(RAW DATA)
* * * * * * *

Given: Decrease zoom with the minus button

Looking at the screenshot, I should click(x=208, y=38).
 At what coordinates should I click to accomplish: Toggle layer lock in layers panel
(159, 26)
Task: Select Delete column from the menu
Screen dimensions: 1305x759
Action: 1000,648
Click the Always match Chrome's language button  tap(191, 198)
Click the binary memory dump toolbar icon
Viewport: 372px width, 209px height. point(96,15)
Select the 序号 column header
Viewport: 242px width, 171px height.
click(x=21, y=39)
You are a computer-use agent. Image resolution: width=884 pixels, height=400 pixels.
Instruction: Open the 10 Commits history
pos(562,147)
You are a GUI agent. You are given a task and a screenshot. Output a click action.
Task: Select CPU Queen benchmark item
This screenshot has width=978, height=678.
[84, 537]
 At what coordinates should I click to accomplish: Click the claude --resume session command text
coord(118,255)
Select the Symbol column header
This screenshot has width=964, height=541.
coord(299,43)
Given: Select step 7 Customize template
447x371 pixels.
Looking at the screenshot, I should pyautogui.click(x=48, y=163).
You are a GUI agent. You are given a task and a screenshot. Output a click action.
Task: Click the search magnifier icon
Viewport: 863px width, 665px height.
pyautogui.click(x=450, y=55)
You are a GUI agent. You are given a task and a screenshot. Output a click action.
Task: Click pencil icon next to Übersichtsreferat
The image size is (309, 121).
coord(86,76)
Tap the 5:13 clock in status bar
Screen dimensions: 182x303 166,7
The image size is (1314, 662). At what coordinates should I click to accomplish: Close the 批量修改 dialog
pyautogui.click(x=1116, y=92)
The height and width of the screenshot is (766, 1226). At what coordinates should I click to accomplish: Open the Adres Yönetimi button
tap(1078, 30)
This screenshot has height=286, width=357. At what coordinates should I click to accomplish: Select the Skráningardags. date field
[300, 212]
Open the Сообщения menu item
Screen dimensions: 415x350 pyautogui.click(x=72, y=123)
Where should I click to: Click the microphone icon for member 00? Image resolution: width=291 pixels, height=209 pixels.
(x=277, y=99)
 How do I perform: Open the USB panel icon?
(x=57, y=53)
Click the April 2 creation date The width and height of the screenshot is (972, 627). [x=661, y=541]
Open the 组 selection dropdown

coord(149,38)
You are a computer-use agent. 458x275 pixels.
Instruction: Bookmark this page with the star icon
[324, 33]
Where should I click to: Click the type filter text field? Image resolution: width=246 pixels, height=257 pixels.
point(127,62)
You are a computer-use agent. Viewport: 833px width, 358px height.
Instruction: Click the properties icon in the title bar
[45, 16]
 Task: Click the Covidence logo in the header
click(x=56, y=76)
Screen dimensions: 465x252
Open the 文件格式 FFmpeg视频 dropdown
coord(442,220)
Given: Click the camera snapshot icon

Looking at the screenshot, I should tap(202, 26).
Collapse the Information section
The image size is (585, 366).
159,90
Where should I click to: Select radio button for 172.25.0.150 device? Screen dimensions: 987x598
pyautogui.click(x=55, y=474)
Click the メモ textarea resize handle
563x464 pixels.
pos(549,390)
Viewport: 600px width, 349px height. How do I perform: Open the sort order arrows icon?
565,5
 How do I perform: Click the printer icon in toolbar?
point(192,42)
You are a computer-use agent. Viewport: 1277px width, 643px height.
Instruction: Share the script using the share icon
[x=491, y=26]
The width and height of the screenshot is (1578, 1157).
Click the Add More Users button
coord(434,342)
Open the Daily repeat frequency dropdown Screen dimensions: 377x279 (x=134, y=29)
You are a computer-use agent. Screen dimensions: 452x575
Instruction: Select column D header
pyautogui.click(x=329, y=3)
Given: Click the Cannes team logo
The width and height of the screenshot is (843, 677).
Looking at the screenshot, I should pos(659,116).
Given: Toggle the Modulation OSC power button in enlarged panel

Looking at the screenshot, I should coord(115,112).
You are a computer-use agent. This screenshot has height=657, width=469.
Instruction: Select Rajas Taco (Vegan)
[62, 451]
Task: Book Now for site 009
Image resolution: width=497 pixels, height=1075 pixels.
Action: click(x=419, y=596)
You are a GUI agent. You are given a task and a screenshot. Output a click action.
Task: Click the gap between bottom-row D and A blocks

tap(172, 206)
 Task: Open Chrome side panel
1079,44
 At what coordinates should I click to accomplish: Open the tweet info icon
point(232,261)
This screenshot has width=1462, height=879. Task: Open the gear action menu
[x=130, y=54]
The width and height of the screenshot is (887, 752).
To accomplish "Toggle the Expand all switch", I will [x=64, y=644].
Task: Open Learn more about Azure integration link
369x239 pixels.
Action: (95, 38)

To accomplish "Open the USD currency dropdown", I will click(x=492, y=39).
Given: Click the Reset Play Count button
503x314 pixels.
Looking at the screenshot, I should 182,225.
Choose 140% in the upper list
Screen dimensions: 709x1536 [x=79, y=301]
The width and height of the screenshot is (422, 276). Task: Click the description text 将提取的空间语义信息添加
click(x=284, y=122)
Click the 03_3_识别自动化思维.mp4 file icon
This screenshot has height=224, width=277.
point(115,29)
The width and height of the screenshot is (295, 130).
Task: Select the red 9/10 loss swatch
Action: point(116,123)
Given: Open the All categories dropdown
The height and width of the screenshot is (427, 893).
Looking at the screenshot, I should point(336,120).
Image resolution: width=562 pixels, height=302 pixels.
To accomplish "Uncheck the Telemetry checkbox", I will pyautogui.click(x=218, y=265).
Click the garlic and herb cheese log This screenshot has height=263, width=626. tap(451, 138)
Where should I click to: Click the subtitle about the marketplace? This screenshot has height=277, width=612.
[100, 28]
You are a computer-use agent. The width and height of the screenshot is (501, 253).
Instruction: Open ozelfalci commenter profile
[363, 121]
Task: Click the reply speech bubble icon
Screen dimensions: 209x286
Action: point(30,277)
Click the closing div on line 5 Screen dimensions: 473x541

* * * * * * *

(WHAT YOU HAVE TO DO) Your reply should match the data above exactly, line for line.

(ANSWER FOR THE TASK)
Given: Decrease zoom with the minus button

Looking at the screenshot, I should click(x=208, y=38).
 At what coordinates should I click to accomplish: Toggle layer lock in layers panel
(159, 26)
Task: Select Delete column from the menu
Screen dimensions: 1305x759
Action: 1000,648
Click the Always match Chrome's language button  tap(191, 198)
Click the binary memory dump toolbar icon
Viewport: 372px width, 209px height. point(96,15)
Select the 序号 column header
Viewport: 242px width, 171px height.
click(x=21, y=39)
You are a computer-use agent. Image resolution: width=884 pixels, height=400 pixels.
Instruction: Open the 10 Commits history
pos(562,147)
You are a GUI agent. You are given a task and a screenshot. Output a click action.
Task: Select CPU Queen benchmark item
This screenshot has width=978, height=678.
[84, 537]
 At what coordinates should I click to accomplish: Click the claude --resume session command text
coord(118,255)
Select the Symbol column header
This screenshot has width=964, height=541.
coord(299,43)
Given: Select step 7 Customize template
447x371 pixels.
Looking at the screenshot, I should pyautogui.click(x=48, y=163).
You are a GUI agent. You are given a task and a screenshot. Output a click action.
Task: Click the search magnifier icon
Viewport: 863px width, 665px height.
pyautogui.click(x=450, y=55)
You are a GUI agent. You are given a task and a screenshot. Output a click action.
Task: Click pencil icon next to Übersichtsreferat
The image size is (309, 121).
coord(86,76)
Tap the 5:13 clock in status bar
Screen dimensions: 182x303 166,7
The image size is (1314, 662). At what coordinates should I click to accomplish: Close the 批量修改 dialog
pyautogui.click(x=1116, y=92)
The height and width of the screenshot is (766, 1226). At what coordinates should I click to accomplish: Open the Adres Yönetimi button
tap(1078, 30)
This screenshot has height=286, width=357. At what coordinates should I click to accomplish: Select the Skráningardags. date field
[300, 212]
Open the Сообщения menu item
Screen dimensions: 415x350 pyautogui.click(x=72, y=123)
Where should I click to: Click the microphone icon for member 00? Image resolution: width=291 pixels, height=209 pixels.
(x=277, y=99)
 How do I perform: Open the USB panel icon?
(x=57, y=53)
Click the April 2 creation date The width and height of the screenshot is (972, 627). [x=661, y=541]
Open the 组 selection dropdown

coord(149,38)
You are a computer-use agent. 458x275 pixels.
Instruction: Bookmark this page with the star icon
[324, 33]
Where should I click to: Click the type filter text field? Image resolution: width=246 pixels, height=257 pixels.
point(127,62)
You are a computer-use agent. Viewport: 833px width, 358px height.
Instruction: Click the properties icon in the title bar
[45, 16]
 Task: Click the Covidence logo in the header
click(x=56, y=76)
Screen dimensions: 465x252
Open the 文件格式 FFmpeg视频 dropdown
coord(442,220)
Given: Click the camera snapshot icon

Looking at the screenshot, I should tap(202, 26).
Collapse the Information section
The image size is (585, 366).
159,90
Where should I click to: Select radio button for 172.25.0.150 device? Screen dimensions: 987x598
pyautogui.click(x=55, y=474)
Click the メモ textarea resize handle
563x464 pixels.
pos(549,390)
Viewport: 600px width, 349px height. How do I perform: Open the sort order arrows icon?
565,5
 How do I perform: Click the printer icon in toolbar?
point(192,42)
You are a computer-use agent. Viewport: 1277px width, 643px height.
Instruction: Share the script using the share icon
[x=491, y=26]
The width and height of the screenshot is (1578, 1157).
Click the Add More Users button
coord(434,342)
Open the Daily repeat frequency dropdown Screen dimensions: 377x279 (x=134, y=29)
You are a computer-use agent. Screen dimensions: 452x575
Instruction: Select column D header
pyautogui.click(x=329, y=3)
Given: Click the Cannes team logo
The width and height of the screenshot is (843, 677).
Looking at the screenshot, I should pos(659,116).
Given: Toggle the Modulation OSC power button in enlarged panel

Looking at the screenshot, I should coord(115,112).
You are a computer-use agent. This screenshot has height=657, width=469.
Instruction: Select Rajas Taco (Vegan)
[62, 451]
Task: Book Now for site 009
Image resolution: width=497 pixels, height=1075 pixels.
Action: click(x=419, y=596)
You are a GUI agent. You are given a task and a screenshot. Output a click action.
Task: Click the gap between bottom-row D and A blocks

tap(172, 206)
 Task: Open Chrome side panel
1079,44
 At what coordinates should I click to accomplish: Open the tweet info icon
point(232,261)
This screenshot has width=1462, height=879. Task: Open the gear action menu
[x=130, y=54]
The width and height of the screenshot is (887, 752).
To accomplish "Toggle the Expand all switch", I will [x=64, y=644].
Task: Open Learn more about Azure integration link
369x239 pixels.
Action: (95, 38)

To accomplish "Open the USD currency dropdown", I will click(x=492, y=39).
Given: Click the Reset Play Count button
503x314 pixels.
Looking at the screenshot, I should 182,225.
Choose 140% in the upper list
Screen dimensions: 709x1536 [x=79, y=301]
The width and height of the screenshot is (422, 276). Task: Click the description text 将提取的空间语义信息添加
click(x=284, y=122)
Click the 03_3_识别自动化思维.mp4 file icon
This screenshot has height=224, width=277.
point(115,29)
The width and height of the screenshot is (295, 130).
Task: Select the red 9/10 loss swatch
Action: point(116,123)
Given: Open the All categories dropdown
The height and width of the screenshot is (427, 893).
Looking at the screenshot, I should point(336,120).
Image resolution: width=562 pixels, height=302 pixels.
To accomplish "Uncheck the Telemetry checkbox", I will pyautogui.click(x=218, y=265).
Click the garlic and herb cheese log This screenshot has height=263, width=626. tap(451, 138)
Where should I click to: Click the subtitle about the marketplace? This screenshot has height=277, width=612.
[100, 28]
You are a computer-use agent. The width and height of the screenshot is (501, 253).
Instruction: Open ozelfalci commenter profile
[363, 121]
Task: Click the reply speech bubble icon
Screen dimensions: 209x286
Action: point(30,277)
Click the closing div on line 5 Screen dimensions: 473x541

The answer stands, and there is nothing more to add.